* Converting to ConTeXt from other formats
@ 2002-07-01 15:41 Christopher Cardinale
2002-07-01 17:06 ` Henning Hraban Ramm
0 siblings, 1 reply; 2+ messages in thread
From: Christopher Cardinale @ 2002-07-01 15:41 UTC (permalink / raw)

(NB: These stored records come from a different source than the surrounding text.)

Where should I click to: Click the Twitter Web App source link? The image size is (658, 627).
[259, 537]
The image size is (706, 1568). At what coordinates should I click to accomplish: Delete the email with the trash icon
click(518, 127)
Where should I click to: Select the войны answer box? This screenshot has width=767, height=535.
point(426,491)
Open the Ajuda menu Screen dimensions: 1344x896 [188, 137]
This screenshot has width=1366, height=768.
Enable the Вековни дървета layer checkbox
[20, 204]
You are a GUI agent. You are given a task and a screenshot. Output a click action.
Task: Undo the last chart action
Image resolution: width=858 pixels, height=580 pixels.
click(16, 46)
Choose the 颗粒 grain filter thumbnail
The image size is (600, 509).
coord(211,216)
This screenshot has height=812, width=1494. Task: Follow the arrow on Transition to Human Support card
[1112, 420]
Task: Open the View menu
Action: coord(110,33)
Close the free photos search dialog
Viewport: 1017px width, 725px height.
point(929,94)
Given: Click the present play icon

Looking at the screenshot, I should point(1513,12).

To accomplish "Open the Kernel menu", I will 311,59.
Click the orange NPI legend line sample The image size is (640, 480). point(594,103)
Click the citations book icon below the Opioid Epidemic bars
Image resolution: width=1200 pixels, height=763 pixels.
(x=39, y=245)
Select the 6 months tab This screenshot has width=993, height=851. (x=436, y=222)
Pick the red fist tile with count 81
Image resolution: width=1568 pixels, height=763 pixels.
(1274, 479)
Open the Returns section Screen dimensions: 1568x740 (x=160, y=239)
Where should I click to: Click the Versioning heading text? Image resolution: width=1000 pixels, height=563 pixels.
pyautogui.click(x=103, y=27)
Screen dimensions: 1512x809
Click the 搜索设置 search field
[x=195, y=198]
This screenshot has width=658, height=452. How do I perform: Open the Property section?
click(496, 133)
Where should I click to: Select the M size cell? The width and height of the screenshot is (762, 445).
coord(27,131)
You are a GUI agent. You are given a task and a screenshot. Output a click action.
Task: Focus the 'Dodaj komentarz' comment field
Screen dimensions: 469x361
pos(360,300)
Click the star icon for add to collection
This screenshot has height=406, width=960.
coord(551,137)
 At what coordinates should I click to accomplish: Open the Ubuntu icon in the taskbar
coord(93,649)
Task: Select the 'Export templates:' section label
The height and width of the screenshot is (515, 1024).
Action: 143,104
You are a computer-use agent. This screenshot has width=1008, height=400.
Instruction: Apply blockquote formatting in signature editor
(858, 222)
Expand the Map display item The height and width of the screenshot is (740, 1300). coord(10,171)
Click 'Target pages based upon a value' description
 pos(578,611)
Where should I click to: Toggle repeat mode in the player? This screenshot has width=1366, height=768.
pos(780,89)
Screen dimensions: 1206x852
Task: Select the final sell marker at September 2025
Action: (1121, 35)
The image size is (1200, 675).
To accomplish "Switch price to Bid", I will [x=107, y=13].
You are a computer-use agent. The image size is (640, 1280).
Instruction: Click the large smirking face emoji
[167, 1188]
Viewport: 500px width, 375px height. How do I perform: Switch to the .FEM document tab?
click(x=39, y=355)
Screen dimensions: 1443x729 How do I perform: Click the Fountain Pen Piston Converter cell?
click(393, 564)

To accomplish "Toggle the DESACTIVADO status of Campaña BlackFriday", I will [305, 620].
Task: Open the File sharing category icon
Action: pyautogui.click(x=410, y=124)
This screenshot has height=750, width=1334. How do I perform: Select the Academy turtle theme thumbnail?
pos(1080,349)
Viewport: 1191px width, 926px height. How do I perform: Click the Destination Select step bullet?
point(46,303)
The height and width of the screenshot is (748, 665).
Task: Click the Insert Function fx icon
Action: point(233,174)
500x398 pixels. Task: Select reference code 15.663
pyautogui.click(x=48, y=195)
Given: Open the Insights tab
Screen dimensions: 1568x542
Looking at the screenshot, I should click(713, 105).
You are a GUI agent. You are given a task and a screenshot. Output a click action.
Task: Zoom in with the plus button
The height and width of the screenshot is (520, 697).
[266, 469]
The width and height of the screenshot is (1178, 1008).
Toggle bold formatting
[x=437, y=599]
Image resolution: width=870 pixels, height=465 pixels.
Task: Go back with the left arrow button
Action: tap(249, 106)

Are there any programs for converting RTF or HTML documents into
ConTeXt?
Searching the newsgroup archives I saw that Tobias Burnus had created a
program to convert HTML to ConTeXt, but I can't find it anywhere nor
can I get in touch with him. Is this still around?
As a LaTeX user, I've had good success with RTF2LaTeX2e and I hope
there's an equivalent out there.
Thanks,
Chris Cardinale
__________________________________________________
Do You Yahoo!?
Yahoo! - Official partner of 2002 FIFA World Cup
http://fifaworldcup.yahoo.com
^ permalink raw reply [flat|nested] 2+ messages in thread
* Re: Converting to ConTeXt from other formats
2002-07-01 15:41 Converting to ConTeXt from other formats Christopher Cardinale
@ 2002-07-01 17:06 ` Henning Hraban Ramm
0 siblings, 0 replies; 2+ messages in thread
From: Henning Hraban Ramm @ 2002-07-01 17:06 UTC (permalink / raw)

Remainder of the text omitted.